La paura di denunciare e il politically correct

La paura di denunciare e il politically correct

Un freno culturale. Una sorta di bon ton del politicamente corretto che, va detto con chiarezza, non è adeguato ai tempi. Siamo in guerra, anche se questa verità può suscitare disagio o fastidio. E dunque diventa un dovere denunciare il nemico che prepara le bombe e sogna la morte dei nostri figli. A Fallowfield, otto chilometri dall'Arena della strage, i comportamenti di Salman Abedi non erano passati inosservati. Sì, certo, il giovane libico abitava in una villetta a schiera, studiava economia all'università, insomma apparteneva ad una famiglia integrata. Niente a che fare con i disperati delle banlieu francesi. Ma questo non conta. Contano, eccome, i comportamenti eccentrici degli ultimi mesi: le preghiere ad alta voce ostentate in mezzo alla strada, la barba lunga, la bandiera in giardino. E persino i mozziconi di discorsi in arabo: la lingua della jihad. Era chiaro che nella testa del ragazzo era scattato qualcosa. Le indagini ci diranno dove si fosse accesa la miccia del radicalismo e quanto estese fossero le complicità, dentro la comunità libica di Manchester.

A noi, però, questa storia insegna qualcosa: segnalare anomalie al bobby di turno, al vigile di quartiere o direttamente in commissariato non vuol dire violare la privacy del prossimo; e nemmeno significa strisciare come un serpente fra i veleni della delazione. No, agire è scrivere una pagina di educazione civica e dare il proprio contributo alle forze dell'ordine e all'intelligence che dovrebbero fare i conti con terroristi più sfuggenti di una saponetta. Mimetizzati, ma fino a un certo punto, nell'ambiente come i predatori nella giungla. Questa equidistanza non è più possibile: a Londra, a Parigi e pure a Milano e Roma. Se gli abitanti di Fallowfield avessero colto i segnali e avvisato le autorità, probabilmente la strage di Manchester, forse la più odiosa nel pur agghiacciante catalogo di carneficine degli ultimi anni, non ci sarebbe stata.

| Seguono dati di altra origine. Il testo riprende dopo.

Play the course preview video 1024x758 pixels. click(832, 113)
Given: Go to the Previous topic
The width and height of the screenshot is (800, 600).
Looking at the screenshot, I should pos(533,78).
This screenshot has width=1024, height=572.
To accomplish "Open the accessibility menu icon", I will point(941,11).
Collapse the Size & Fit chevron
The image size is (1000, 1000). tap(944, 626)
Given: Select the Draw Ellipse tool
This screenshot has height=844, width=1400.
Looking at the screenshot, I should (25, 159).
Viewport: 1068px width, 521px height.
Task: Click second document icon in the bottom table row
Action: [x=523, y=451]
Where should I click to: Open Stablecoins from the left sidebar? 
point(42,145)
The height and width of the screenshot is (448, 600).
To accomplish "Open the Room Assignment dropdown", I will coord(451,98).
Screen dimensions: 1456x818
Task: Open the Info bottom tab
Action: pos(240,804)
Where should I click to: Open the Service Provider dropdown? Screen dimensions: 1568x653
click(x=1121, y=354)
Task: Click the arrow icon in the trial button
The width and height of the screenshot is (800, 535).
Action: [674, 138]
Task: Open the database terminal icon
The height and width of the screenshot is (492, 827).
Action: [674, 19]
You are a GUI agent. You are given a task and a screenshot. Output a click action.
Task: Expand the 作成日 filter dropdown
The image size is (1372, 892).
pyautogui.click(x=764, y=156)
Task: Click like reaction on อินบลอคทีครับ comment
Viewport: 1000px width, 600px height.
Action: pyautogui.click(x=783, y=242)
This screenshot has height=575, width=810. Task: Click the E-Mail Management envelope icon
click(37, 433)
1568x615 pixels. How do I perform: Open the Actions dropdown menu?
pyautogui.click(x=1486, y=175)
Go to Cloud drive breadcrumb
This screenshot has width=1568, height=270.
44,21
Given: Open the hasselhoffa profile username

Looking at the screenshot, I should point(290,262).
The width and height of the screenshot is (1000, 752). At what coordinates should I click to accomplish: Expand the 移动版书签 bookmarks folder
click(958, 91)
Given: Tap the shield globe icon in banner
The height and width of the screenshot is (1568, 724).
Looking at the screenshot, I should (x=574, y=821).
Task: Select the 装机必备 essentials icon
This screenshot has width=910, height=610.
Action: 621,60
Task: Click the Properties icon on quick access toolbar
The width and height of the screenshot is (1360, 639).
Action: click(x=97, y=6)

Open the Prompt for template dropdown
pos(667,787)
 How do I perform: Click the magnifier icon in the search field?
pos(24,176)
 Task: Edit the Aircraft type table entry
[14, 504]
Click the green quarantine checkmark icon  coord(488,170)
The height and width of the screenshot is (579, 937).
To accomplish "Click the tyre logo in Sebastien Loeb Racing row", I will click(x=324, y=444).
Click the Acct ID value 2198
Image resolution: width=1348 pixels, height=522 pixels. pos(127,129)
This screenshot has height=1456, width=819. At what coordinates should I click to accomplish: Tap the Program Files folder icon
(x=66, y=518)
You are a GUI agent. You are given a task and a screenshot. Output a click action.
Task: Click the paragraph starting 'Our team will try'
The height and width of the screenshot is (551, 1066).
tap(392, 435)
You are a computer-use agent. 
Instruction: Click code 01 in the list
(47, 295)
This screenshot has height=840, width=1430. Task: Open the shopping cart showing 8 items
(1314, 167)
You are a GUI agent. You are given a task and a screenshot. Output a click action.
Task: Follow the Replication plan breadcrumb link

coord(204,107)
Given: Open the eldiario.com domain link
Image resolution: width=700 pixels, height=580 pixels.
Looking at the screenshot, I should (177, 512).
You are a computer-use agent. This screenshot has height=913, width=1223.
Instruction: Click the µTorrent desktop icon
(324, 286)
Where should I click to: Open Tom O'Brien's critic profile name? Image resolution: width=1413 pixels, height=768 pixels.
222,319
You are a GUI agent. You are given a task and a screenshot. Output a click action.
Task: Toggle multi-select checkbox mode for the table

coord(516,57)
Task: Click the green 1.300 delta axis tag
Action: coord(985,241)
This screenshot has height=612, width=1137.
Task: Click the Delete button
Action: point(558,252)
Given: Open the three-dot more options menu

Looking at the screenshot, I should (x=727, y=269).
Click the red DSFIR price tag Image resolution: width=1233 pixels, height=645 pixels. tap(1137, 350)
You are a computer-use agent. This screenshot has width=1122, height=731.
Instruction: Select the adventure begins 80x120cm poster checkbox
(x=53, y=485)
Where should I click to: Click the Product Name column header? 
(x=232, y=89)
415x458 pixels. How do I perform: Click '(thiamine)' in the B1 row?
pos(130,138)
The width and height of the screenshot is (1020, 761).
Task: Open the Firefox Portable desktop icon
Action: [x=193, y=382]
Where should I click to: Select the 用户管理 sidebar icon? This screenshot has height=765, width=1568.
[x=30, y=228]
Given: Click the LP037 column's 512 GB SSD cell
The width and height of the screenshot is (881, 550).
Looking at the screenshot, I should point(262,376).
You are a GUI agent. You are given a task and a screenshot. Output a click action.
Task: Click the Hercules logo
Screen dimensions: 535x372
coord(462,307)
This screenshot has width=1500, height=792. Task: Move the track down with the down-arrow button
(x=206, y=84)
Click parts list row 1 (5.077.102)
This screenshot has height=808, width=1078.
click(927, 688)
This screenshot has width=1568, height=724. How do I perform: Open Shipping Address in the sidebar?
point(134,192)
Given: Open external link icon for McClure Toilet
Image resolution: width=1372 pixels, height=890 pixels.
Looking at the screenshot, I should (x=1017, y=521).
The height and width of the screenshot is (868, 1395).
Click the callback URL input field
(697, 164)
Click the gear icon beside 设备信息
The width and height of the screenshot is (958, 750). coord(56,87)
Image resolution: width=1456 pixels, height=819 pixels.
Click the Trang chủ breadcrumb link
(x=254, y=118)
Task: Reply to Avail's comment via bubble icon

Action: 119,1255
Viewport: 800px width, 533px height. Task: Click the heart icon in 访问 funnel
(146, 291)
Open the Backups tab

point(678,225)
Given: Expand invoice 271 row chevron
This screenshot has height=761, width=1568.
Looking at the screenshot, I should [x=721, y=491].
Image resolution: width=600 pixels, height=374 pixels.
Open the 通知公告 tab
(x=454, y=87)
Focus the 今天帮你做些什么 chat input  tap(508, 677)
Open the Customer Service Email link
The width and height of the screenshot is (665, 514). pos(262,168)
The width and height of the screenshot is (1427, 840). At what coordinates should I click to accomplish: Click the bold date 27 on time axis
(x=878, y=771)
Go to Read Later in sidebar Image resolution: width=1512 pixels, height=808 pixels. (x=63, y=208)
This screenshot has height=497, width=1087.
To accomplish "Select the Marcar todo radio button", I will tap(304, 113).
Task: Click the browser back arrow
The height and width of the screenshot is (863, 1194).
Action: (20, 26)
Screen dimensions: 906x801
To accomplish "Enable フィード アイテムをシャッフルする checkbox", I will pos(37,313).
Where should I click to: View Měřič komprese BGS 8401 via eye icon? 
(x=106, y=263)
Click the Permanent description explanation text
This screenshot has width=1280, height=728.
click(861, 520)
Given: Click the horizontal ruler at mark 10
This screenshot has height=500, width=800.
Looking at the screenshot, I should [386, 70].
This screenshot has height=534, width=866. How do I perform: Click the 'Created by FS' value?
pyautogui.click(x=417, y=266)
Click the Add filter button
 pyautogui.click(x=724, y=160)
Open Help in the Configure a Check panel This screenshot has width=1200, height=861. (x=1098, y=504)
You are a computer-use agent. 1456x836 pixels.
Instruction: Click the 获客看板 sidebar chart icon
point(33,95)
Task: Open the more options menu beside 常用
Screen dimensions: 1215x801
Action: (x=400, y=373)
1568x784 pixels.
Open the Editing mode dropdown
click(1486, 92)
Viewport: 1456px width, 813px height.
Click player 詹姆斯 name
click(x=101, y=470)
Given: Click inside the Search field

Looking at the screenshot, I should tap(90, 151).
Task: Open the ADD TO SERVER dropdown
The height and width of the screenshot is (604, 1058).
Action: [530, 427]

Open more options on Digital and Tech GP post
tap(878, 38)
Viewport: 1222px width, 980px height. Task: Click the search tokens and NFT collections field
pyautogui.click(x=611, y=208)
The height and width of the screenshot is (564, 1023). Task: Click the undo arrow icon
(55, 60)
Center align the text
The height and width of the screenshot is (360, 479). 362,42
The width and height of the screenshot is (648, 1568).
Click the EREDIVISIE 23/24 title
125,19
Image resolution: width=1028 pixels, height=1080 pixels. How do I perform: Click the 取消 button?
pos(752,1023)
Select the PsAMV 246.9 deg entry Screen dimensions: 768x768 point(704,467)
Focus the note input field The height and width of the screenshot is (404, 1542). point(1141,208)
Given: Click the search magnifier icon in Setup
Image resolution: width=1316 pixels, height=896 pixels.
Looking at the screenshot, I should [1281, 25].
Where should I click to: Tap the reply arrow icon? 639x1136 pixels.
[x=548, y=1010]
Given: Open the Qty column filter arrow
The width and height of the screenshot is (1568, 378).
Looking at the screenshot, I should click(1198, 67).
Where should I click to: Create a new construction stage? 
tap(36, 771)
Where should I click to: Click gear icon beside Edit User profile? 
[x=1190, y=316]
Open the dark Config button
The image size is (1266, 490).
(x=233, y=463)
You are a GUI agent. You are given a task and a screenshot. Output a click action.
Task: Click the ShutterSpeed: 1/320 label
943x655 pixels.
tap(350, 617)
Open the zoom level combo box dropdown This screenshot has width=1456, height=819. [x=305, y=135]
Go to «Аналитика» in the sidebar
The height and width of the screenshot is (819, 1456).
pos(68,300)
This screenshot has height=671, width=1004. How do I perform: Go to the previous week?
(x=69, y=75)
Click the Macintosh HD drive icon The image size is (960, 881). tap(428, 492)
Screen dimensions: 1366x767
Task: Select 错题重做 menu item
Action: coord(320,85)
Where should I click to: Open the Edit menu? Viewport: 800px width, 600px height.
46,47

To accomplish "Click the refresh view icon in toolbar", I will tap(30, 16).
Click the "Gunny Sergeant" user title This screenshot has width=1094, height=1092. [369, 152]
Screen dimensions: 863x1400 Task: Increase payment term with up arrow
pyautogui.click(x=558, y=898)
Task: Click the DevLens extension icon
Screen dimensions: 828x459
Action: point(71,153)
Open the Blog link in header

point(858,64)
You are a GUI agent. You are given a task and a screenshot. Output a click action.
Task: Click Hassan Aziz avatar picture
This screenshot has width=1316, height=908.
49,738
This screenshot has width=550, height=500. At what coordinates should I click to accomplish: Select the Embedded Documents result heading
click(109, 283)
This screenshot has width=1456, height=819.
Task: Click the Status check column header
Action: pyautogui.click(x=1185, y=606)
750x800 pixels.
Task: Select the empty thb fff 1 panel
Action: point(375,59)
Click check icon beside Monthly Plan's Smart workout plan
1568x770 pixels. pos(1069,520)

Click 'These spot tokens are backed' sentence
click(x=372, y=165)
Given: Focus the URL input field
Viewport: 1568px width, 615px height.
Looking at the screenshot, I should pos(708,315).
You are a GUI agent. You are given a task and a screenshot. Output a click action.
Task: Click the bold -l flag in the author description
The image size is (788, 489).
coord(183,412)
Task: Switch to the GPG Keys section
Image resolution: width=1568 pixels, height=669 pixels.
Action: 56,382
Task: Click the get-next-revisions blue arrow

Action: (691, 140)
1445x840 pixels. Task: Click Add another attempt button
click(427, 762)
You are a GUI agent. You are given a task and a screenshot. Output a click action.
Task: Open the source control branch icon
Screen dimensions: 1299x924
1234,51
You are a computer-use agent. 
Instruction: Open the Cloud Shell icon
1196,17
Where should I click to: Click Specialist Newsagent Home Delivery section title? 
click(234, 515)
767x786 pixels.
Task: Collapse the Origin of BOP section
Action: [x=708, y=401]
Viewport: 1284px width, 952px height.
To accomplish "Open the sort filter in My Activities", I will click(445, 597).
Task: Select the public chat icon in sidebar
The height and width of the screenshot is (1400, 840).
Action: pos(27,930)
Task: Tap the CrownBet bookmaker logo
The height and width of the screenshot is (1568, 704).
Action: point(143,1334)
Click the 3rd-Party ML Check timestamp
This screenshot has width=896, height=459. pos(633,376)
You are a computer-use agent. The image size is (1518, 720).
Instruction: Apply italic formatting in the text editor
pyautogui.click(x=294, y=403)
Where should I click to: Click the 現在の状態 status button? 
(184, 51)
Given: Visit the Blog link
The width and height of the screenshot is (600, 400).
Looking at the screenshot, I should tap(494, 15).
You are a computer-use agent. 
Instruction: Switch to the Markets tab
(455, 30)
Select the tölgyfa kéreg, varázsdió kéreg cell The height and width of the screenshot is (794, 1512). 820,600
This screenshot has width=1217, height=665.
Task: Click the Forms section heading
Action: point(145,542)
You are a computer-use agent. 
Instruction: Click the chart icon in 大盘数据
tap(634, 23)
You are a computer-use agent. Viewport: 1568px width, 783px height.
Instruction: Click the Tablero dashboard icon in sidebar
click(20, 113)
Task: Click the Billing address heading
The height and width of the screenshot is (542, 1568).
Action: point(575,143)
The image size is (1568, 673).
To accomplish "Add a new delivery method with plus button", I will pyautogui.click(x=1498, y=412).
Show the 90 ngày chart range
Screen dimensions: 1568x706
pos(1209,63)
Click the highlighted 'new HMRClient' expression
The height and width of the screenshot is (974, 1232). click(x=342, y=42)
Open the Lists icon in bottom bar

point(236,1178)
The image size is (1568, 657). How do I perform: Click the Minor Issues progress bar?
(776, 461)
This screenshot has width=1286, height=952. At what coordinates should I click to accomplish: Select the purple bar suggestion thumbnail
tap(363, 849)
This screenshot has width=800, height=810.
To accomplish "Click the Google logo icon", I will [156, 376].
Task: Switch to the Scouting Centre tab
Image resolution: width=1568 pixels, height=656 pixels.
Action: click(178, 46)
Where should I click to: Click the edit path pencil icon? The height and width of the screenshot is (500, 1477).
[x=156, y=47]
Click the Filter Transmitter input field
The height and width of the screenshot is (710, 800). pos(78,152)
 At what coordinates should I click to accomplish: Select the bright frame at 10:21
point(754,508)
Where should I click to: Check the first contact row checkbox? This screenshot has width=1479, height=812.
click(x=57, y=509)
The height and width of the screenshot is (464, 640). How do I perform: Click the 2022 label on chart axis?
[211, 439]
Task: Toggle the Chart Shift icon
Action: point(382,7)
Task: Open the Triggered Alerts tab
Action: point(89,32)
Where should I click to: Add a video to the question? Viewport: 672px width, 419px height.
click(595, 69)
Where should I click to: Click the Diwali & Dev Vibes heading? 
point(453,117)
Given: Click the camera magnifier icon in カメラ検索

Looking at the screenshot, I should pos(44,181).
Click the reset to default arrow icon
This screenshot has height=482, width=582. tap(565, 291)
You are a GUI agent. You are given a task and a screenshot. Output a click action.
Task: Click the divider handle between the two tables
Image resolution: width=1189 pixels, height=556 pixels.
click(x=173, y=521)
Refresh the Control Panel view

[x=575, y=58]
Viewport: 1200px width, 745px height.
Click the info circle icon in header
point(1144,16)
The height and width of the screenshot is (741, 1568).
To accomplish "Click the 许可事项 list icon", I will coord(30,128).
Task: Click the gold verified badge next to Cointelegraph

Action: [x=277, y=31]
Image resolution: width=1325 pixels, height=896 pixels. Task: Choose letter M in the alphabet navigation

Invece viviamo in una società multietnica, disincantata, confusa, dove tutto si annebbia e si confonde. Le responsabilità sfumano, l'identità si smarrisce come un codice segreto che non troviamo più, l'educazione diventa un filo sottile e allora fatalmente anche la vigilanza sociale, che dovrebbe essere la proiezione della nostra tensione interiore, si affievolisce.

Ai tempi delle Brigate rosse paura e omertà sigillavano molte bocche. Altri, nelle fabbriche e nei salotti, tacevano per un perverso gioco di sponda, per affinità, per simpatia. Oggi, il cittadino occidentale è semplicemente spaesato e fatica, con le ovvie differenze da paese a paese, a rapportarsi con una realtà che gli appare estranea. Forse ostile, ma comunque fuori dal proprio perimetro. Sconosciuta come un meteorite arrivato dalla luna. E però generalizzare serve a poco o niente.

Certi cambiamenti, certi comportamenti, certi dettagli marcano una metamorfosi che può essere registrata ovunque. Al bar. Sul marciapiede. Davanti alla scuola. Inutile illudersi che siano le istituzioni a toglierci le castagne dal fuoco. Intendiamoci, il ruolo dello Stato è e sarà sempre decisivo. Il nemico non sta solo al di là della prima linea, in Iraq o in Siria, no sta anche qua. Nelle nostre città. Piccole cellule. Gruppetti carburati dal fanatismo. Lupi solitari. Talvolta prudenti, anzi invisibili fino alla paranoia, ma in altre circostanze già sospettabili e inquadrabili nella deriva che scuote e terrorizza l'Occidente.

Fosse stato un nazista, con i poster del Fuhrer e il culto delle armi, Salman Abedi non sarebbe sgusciato via. E avrebbe terminato la sua corsa molto prima. Con l'Islam, con quel frammento estremista di Islam, non è così. Non possiamo più permetterci questa indulgente ritrosia.